What no one tells you about out-of-network bills

Well, it depends on a few factors.

If you choose to see a medical provider in his/her office and that provider is not in your network, then you are considered a self-pay patient and you are responsible for the bill. It is the patient’s responsibility to know what providers are in their network, so if you see an out-of-network provider you pay the costs.

“Physician went out of network. Now I have a bill to pay”

Be aware that should you see an in-network provider, and that provider utilizes the services of a lab that’s out-of-network, you could be responsible for those charges. Determining in advance which labs are in your network and requesting that your doctor use those in-network facilities could save you a lot of time and money.

How to negotiate out of network medical bill

If your plan offers out-of-network benefits, the charges for any out-of-network services can be presented to your insurance company for payment. However the insurance company determines the allowed amounts for those charges and usually there will be a deductible to satisfy before the insurance will pay anything for the services. Keep in mind that the “charged” amount is NOT necessarily the same as the “allowed” amount. And it is only the “allowed” amount that is the amount that would be considered.

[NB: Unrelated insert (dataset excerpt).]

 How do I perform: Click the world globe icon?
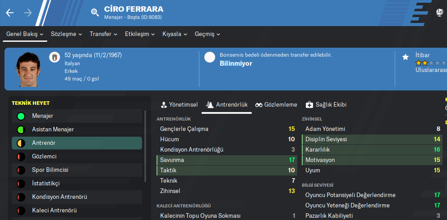440,13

How to handle out of network medical bill

If you visit a hospital emergency room, and the hospital is in network, there is a possibility that the doctor overseeing your care is not in-network with your plan. That’s because many hospitals outsource the physician staffing of the ER. That means that the company that employs those doctors is responsible for the networks they participate in, not the hospital. You need to pay very close attention to these charges because accurate processing and payment of them often requires repeated and time-consuming conversations and follow up with your insurance company in order to have them paid appropriately. There is often an argument to be made to have the out-of-network charges covered as in-network but the determination is not automatic and requires considerable advocacy on behalf of the patient.

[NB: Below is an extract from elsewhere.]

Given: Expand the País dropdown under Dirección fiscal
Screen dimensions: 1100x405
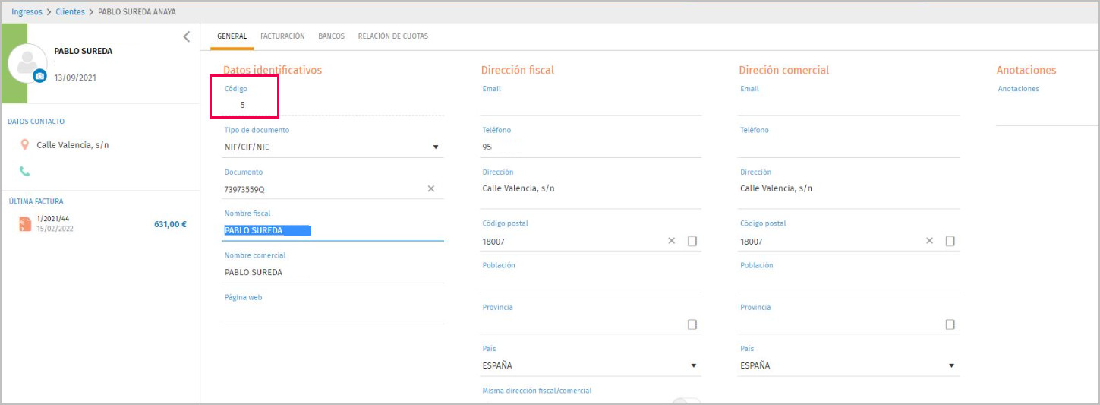Looking at the screenshot, I should tap(693, 365).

You may soon be protected from those surprise out-of-network bills

In some states, there is a law to help with these types of overcharges. It’s called the Surprise Medical Bill law and it states that if you enter the hospital and are seen by an out-of-network provider, that provider must provide you with advance notification of their being out-of-network and you must sign a document stating you have been made aware of this. If neither of these actions occur, you are not responsible to pay the charges. The charges, in essence, are considered “surprise” bills.

Hire a medical bill claims advocate to simplify the process

In any case, thorough review of the charges could uncover billing errors that could reduce your financial responsibility. In these instances, it could be a good idea to enlist the services of a medical claims advocate who would be well-equipped to handle the matter and ensure the accuracy of the charges. Advocates are also usually adept at negotiating reductions in fees even when the charges are correct.

For more information on the validity of medical bills, reach out to us for more details on how to control these types of medical costs.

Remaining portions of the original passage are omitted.